After 2 months in Mui Ne, I’m done my contract and ready to get a move on. I’ve been restless and ready for a while so the same day that I teach my last class I book a night bus to Saigon. I don’t have a plan yet and figured I’d go to a big city so as to take advantage of greater options.

I spend a single day in Saigon and then get on a bus for Hoi An. It was supposed to be a direct bus but instead it drops me off in Nha Trang, not my favorite city and I have to wait 3 hours until my connecting bus shows up. Pretty displeased about that. The bus I ends up on takes about 12 hours to get to Hoi An (instead of the 6 they told me) and wanting to drop me off at the side of highway in the middle of the night about 5 kms outside of town.
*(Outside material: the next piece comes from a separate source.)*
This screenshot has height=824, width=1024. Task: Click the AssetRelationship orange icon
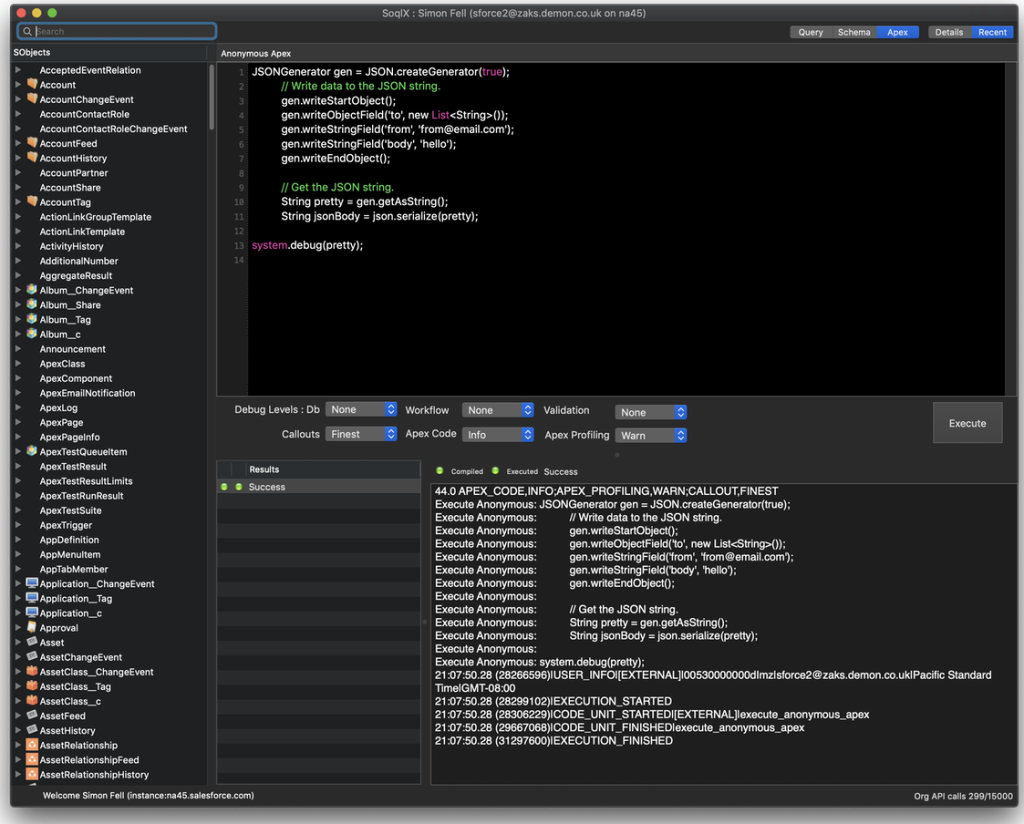32,745
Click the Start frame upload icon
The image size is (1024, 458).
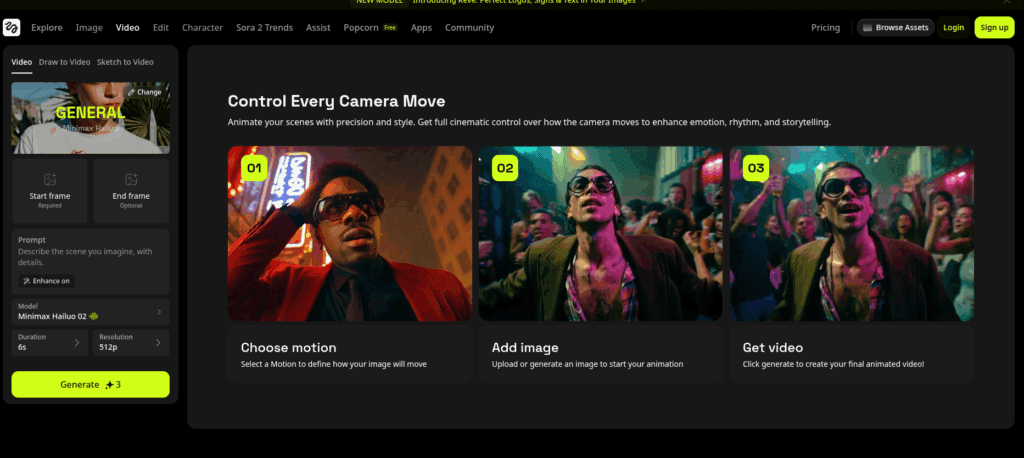50,179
I refuse to get off the bus until they call me a taxi and pay for it to take me into town. This doesn’t make me very popular but I am sick of being shuffled around and lied to by this company, I’ve also been on buses for about 24 hours at this point, without proper food or a clean bathroom.They get me a cab, it’s paid for and takes me into town where I find a hotel and get some much needed sleep. I’m in a pretty bad mood to be honest so the mental oblivion of sleep in a comfy bed is fantastic, as well as the shower. I wake up the next (late) morning feeling revived.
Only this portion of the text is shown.